Finchglow Holdings
Mr. Bankole Bernard Group Managing Director Finchglow Holdings
  • Says right amenities, infrastructure not security is bane of domestic tourism

DOWNSTREAM sector of the aviation industry, in a bid to survive and avoid downsizing,  is canvassing single digit interest loans, tax holidays and reductions as a means of keeping the industry afloat following the negative impact the COVID-19 pandemic is leaving in its wake

Group Managing Director of Finchglow Group, Mr. Bankole Bernard gave this insight in an interview with Nigerianflightdeck on Google Meeting where he said he does not believe government has cash to dole out In the name of palliatives but can give some incentives to employers of labour to aid them in lifting the burden.

Bankole, who was the immediate past president of the National Association of Travel Agents (NANTA) also said security as a major challenge to tourism growth is a fallacy as government at all levels need to spare extra  efforts provide amenities including internet access, conveniences for tourists site that would make them attractive to tourists

On the palliatives, Bankole said there was this assumption by all that the government is rich explaining to the contrary that if that was actually true the government would not go out borrowing.

He said,” I think the word is meant to remain in the dictionary as it were. Can you give what you don’t have? You can’t give what you don’t have. A lot of us work with this assumption that the government is rich. Have you been able to look into the books of the government to make sure they are rich to give out?

“FAAN just came up to you that they are increasing passenger service charge that is long overdue, does that look like a government that has palliatives to give. They gave complained about not having work in the last five months, where is the palliative going to come from. I don’t like to live in denial; we have to tell ourselves the truth. There is no palliative coming from anywhere.

According to him, concessions in terms of interest rates charged by banks to aviation industry for a period, is needed to help the industry.

“We would not mind a reduced interest rate at this point in time to help us navigate our business in a better way, rather than pay huge interest rate let it be reduced but that there are going to be handouts coming from the government, well we are ready to wait till eternity.

He further said the downstream sector needed the government come to its aid to alleviate some of the sufferings the sector has gone through.

“We really need the presence of government in the downstream sector. It’s not only about establishing regulation in the downstream so we work in line with laid down rules in the constitution. I honestly think there are other ways government can give support.
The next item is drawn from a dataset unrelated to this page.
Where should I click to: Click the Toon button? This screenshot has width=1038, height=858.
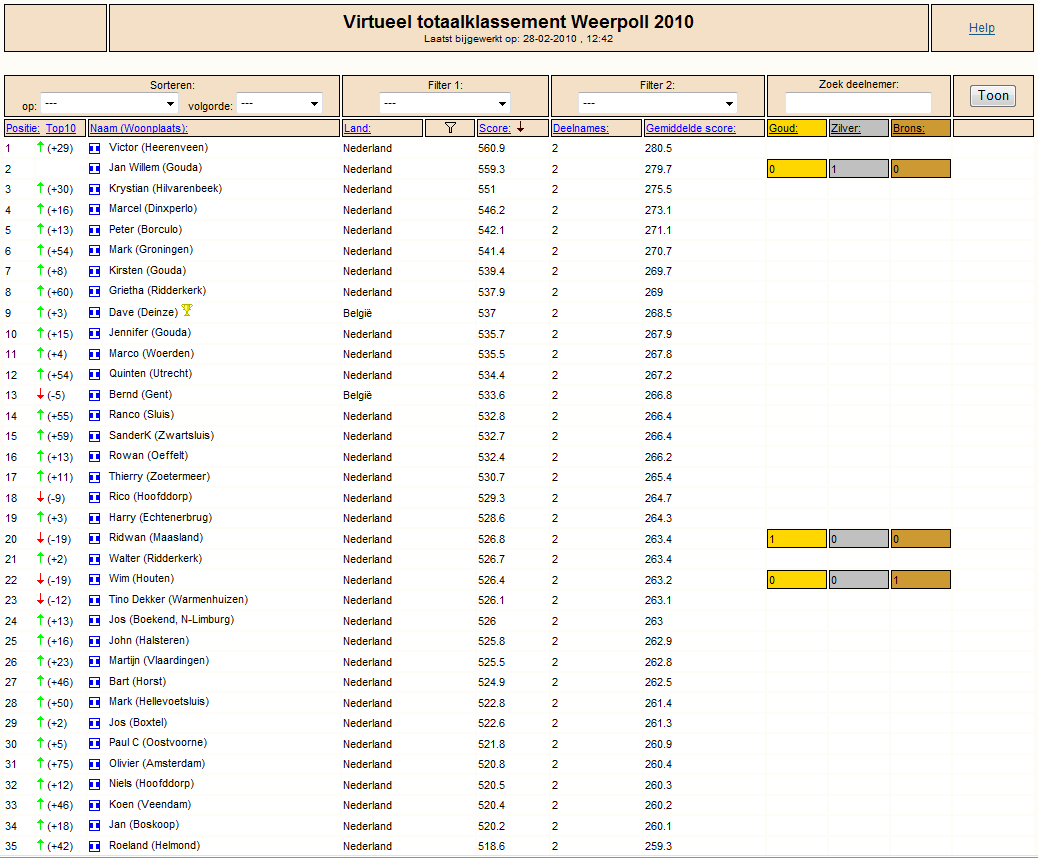click(x=993, y=96)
Remember that we are employers of labour which means we provide employment to people in the industry, so in what way has the government come to our aid to alleviate some of the sufferings we have gone through.
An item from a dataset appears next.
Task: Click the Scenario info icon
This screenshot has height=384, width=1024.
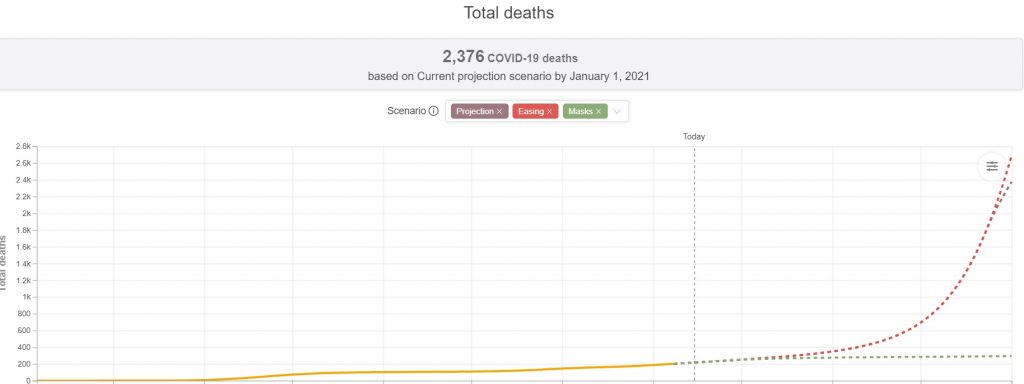Action: pyautogui.click(x=433, y=111)
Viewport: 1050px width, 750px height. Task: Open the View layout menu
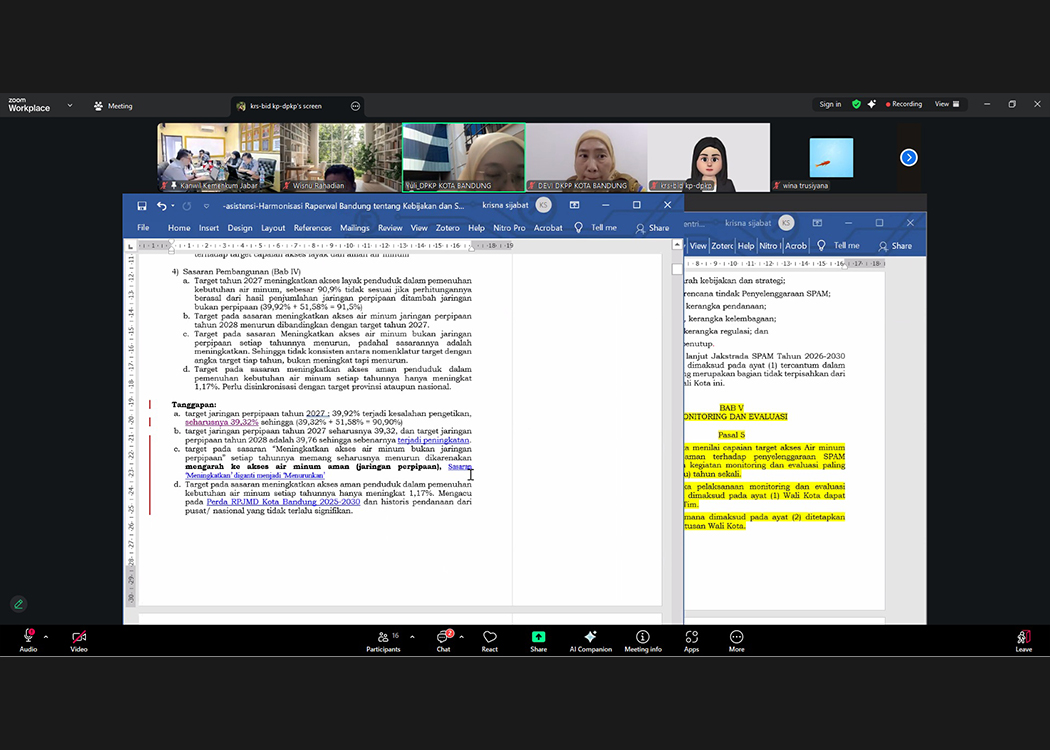click(x=946, y=104)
“There can be tax holidays there’s nothing wrong with it that is a fantastic way to give support, if tax holiday or tax reduction at this particular point in time is allowed, it would help us get back up our feet as quickly as possible. So, if some of the taxes and levies waged against our businesses can be suspended or put on hold for a while I’m sure it would add value to the bottom line and we wouldn’t have to experience laying off of staff, closure of business and what have you and at the end of the day laying off staff or closure of business does not add any value to the government in anyway and this is the only way we can feel the impact of government in our lives and our businesses. “

Speaking on what government can do to harness the huge tourism potential in the country, he said emphasis must be placed on infrastructure that would help project these sites stressing that the age long misconception that security kept tourists away was just that, a misconception.
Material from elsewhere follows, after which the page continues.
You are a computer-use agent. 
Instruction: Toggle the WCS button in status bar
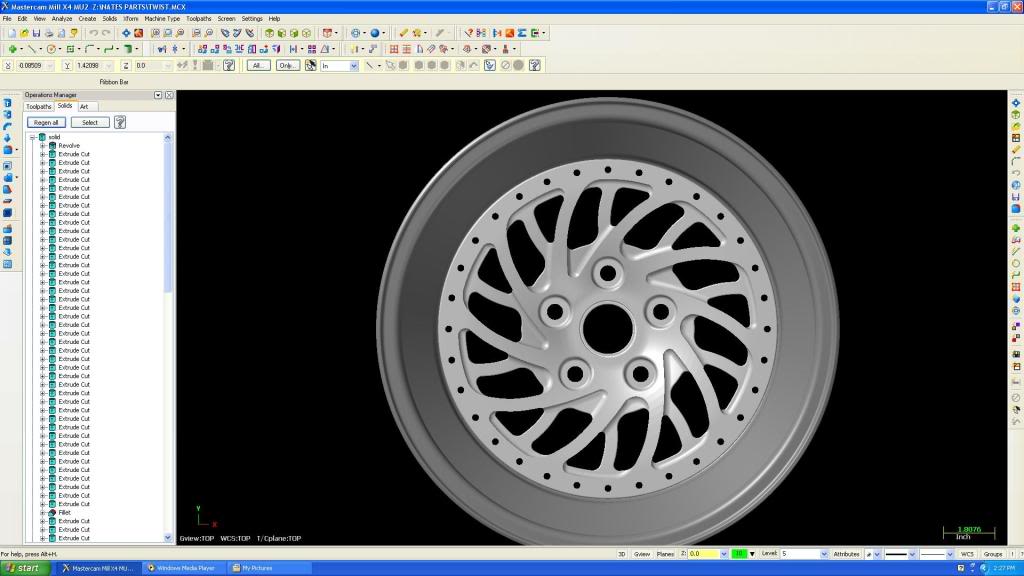pos(967,553)
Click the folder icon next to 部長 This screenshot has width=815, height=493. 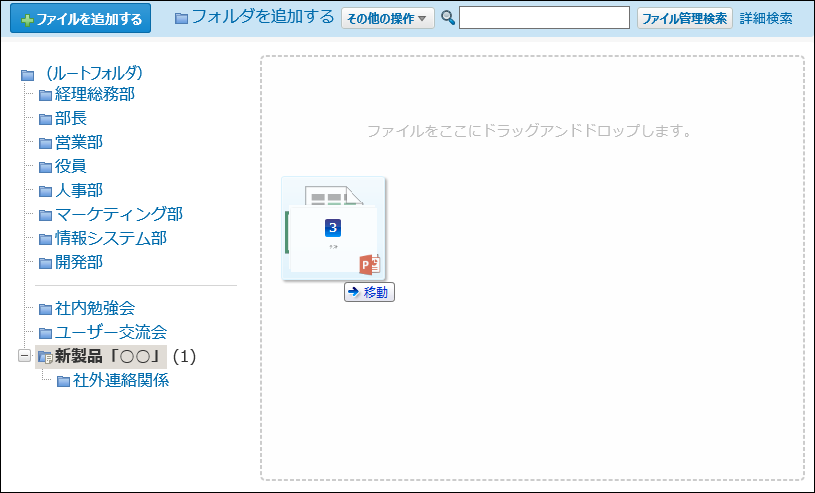45,119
“The private sector drives tourism everywhere around the world, Disney land is a private company, Water parks around the world are privately owned and we send our families on vacation abroad to visit these places. So the question is why government will not create an enabling environment that will allow these things thrive here so someone saddled with the responsibility of selling and promoting Olumo Rock as destination will be able to price it and sell it appropriately.

“Do you know anytime we talk about destinations in Nigeria, there is this fallacy of insecurity that we all come up with from time to time. Tourism challenges is not insecurity do not be deceived. Let there be accessibility to those places of attraction. If you get to Olumo Rock today you find out there’s no ‘wifi’ so if I get here I can use my phone to take shots and send it to everyone around the world and promote it.

“I won’t have amenities like food companies around the Rock that I can eat so I spend a lot of time there. I wouldn’t have public toilet that is clean that can be used by everyone and you expect tourists to visit a place like that, common these are the things that are necessary for any  tourist attraction to endear people to it.

“People  go to France they want to see the Eiffel Tower, when you get there you get free wifi, there’s public toilets you see people selling ice creams, see those selling good; those people are making money just because Eiffel Tower is there and it is adding value to their economy. What have we done with our own?

“As a matter of fact, you will see more of Nigerians embracing domestic travel because the only reason we travel now in Nigeria is that we travel for business if you check the three major routes it is Lagos, Abuja and Port Harcourt and they created that triangle because Abuja is seat of power, here NNPC and CBN offices are. Lagos is the commercial hub where consumption is very high that they bring all the goods to, Port Harcourt is where all the oil is so that is why you have that triangle. Are you saying we don’t have any places apart from these three? Of course there are but what have we done?” He asked.